Compilers
Global
Programming Models Support
The current compiler support for the existing programming models for GPU offload is the following:
Programming Model | GCC | IBM XL C/C++ IBM XL Fortran | PGI Accelerator |
---|---|---|---|
CUDA | Supported | Supported | Supported |
CUDA Fortran | Supported | Supported | Supported |
OpenACC | Experimental | Not Supported | Supported |
OpenMP | >= Version 7 | >= Versions 13.1.6 / 15.1.6 | Not Supported |
Invocation
The invocation commands of the compilers are the following:
Compiler | C | C++ | Fortran 77 | Fortran 90 | Fortran 03 | Fortran 08 |
---|---|---|---|---|---|---|
GCC | gcc | g++ | gfortran | gfortran | gfortran | gfortran |
IBM XL | xlc_r | xlC_r | xlf_r | xlf90_r | xlf2003_r | xlf2008_r |
PGI | pgcc | pgCC | pgf90 | pgf90 | pgf90 | pgf90 |
For IBM XL C/C++ & Fortran, the commands specified above constitute the « thread-safe » variants, to be used when dealing with multithreaded applications.
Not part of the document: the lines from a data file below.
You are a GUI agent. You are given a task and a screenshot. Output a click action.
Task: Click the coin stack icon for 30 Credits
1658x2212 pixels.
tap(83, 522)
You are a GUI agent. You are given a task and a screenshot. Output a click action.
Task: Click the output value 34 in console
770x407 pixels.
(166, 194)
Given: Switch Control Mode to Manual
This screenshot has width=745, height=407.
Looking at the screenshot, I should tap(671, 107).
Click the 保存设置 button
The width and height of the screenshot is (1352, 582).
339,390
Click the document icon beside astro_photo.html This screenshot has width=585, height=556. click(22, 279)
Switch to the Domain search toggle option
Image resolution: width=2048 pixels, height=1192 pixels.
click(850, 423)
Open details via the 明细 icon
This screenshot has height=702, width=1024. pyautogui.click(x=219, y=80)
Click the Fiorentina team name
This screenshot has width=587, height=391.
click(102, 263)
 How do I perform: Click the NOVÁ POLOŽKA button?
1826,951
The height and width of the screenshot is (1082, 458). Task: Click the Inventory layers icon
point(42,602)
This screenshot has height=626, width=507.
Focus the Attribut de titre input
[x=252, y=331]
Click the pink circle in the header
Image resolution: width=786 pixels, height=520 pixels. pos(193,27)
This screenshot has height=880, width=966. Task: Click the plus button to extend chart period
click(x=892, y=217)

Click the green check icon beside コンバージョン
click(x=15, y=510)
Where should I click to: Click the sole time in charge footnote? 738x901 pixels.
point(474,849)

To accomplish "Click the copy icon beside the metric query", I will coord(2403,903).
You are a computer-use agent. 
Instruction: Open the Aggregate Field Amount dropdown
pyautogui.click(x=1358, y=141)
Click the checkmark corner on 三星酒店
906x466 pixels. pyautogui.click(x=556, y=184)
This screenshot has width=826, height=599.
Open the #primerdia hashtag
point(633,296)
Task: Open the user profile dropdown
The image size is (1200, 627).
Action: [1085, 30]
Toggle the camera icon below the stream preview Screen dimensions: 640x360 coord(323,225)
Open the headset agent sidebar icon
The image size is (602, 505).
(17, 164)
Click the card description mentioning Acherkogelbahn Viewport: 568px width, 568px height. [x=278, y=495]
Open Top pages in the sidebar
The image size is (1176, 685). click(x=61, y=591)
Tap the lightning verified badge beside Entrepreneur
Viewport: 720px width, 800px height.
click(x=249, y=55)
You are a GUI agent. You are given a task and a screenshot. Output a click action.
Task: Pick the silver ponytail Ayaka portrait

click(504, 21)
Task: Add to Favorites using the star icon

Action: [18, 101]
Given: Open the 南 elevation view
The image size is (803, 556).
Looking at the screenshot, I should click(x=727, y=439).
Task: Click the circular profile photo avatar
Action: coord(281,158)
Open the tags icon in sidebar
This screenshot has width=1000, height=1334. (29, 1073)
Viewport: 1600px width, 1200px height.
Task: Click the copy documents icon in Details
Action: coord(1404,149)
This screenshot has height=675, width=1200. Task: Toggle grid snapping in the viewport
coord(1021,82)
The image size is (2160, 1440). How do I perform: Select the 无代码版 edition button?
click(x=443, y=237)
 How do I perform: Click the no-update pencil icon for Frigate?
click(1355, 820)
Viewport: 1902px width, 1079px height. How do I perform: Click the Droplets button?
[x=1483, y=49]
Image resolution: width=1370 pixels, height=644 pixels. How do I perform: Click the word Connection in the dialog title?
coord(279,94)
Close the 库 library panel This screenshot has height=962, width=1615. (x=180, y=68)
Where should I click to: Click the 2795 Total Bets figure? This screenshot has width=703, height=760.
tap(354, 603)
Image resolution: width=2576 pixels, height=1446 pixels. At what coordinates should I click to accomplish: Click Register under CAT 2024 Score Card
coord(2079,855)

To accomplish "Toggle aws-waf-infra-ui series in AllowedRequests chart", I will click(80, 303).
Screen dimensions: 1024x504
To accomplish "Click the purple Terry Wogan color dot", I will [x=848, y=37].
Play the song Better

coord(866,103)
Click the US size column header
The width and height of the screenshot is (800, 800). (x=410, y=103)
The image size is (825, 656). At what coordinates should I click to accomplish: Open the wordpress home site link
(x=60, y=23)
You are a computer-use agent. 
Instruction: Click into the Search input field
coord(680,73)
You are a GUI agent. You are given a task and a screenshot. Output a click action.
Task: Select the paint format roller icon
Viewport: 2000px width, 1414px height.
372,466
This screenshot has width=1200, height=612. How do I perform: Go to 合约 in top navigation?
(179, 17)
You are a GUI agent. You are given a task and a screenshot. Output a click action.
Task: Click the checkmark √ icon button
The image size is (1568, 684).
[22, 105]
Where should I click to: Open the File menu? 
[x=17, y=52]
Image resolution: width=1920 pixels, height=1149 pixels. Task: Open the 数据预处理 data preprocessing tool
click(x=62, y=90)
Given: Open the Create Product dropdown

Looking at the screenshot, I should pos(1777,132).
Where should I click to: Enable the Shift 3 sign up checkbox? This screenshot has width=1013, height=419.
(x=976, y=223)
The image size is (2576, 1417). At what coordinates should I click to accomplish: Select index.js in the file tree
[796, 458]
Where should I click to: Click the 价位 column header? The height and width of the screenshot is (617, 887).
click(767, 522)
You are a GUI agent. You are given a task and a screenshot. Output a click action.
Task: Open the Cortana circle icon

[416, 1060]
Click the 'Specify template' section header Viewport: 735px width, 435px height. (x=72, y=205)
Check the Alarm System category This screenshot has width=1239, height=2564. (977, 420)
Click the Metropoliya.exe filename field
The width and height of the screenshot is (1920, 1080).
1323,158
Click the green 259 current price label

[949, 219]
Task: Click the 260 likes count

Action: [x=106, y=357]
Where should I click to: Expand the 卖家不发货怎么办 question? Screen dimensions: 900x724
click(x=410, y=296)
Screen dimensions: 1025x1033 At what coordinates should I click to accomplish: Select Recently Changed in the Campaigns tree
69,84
It is recommended to exclusively use these variants, even in the case of non-multithreaded applications, though.
Compiler Options Overview
The table below provides the main equivalences between the options of the different compilers:
Purpose | GCC | IBM XL C/C++ IBM XL Fortran | PGI Accelerator |
---|---|---|---|
Architecture | -mcpu=power8 | -qarch=pwr8 | -m64 |
Disabled Optimization | -O0 | -O0 -qnoopt | -O0 |
Recommended Optimization | -O3 -mcpu=power8 -funroll-loops | -O3 [-qipa] [-qhot] | -fast -Mipa=fast,inline [-Msmartalloc] |
Profile-Guided Optimization (PGO) | -fprofile-generate/-fprofile-use | -qpdf1/-qpdf2 | -Mpfi/-Mpfo |
Inter-Procedural Optimization | -flto | -qipa | -Mipa |
Vectorization | -ftree-vectorize | -qsimd=auto | -Mvect |
Automatic Parallelization | -floop-parallelize-all | -qsmp=auto | -Mconcur |
OpenMP Support | -fopenmp | -qsmp=omp | -mp |
OpenACC Offload | N/A | N/A | -acc -Minfo=accel -ta:tesla:cc70 |
OpenMP Offload | N/A | -qoffload -qtgtarch=sm_60 | N/A |
Loop Optimization | -fpeel-loops -funroll-loops | -qhot | |
Debugging Symbols | -g | -g | -g |
Verbose | -V |
GPU Device Target Specification
The target device can be explicitely specified through the following options:
Target | GCC | IBM XL C/C++ IBM XL Fortran | PGI Accelerator |
---|---|---|---|
Tesla K80 | -qtgtarch=sm_37 | -ta:cc37 | |
Tesla P100 | -qtgtarch=sm_60 | -ta:cc60 | |
Tesla V100 | -qtgtarch=sm_70 | -ta:cc70 |
For IBM XL C/C++ & IBM XL Fortran, the former
-qxflag
option has been replaced by the-qtgtarch
option.
Compiler-Specific
IBM XL C/C++ & IBM XL Fortran
Optimization Levels
The IBM XL C/C++ and IBM XL Fortran compilers allow the following optimization levels:
Options | Purpose |
---|---|
-O0 -qnohot -qnosmp -qstrict | Disable any optimization |
-O2 | Limited optimization (safe) |
-O3 -qstrict | Medium optimization without modification of the code semantics |
-O3 | Medium optimization with potential modifications of the code semantics |
-O4 | Agressive optimization + Light Inter-Procedural Analysis (IPA) |
-O5 | Equivalent to -O4 level with deeper IPA |
Increasing the optimization level tends to lead to a potentially significant increase in compilation time. It is therefore recommended to keep limited optimization levels while porting an application onto the platform.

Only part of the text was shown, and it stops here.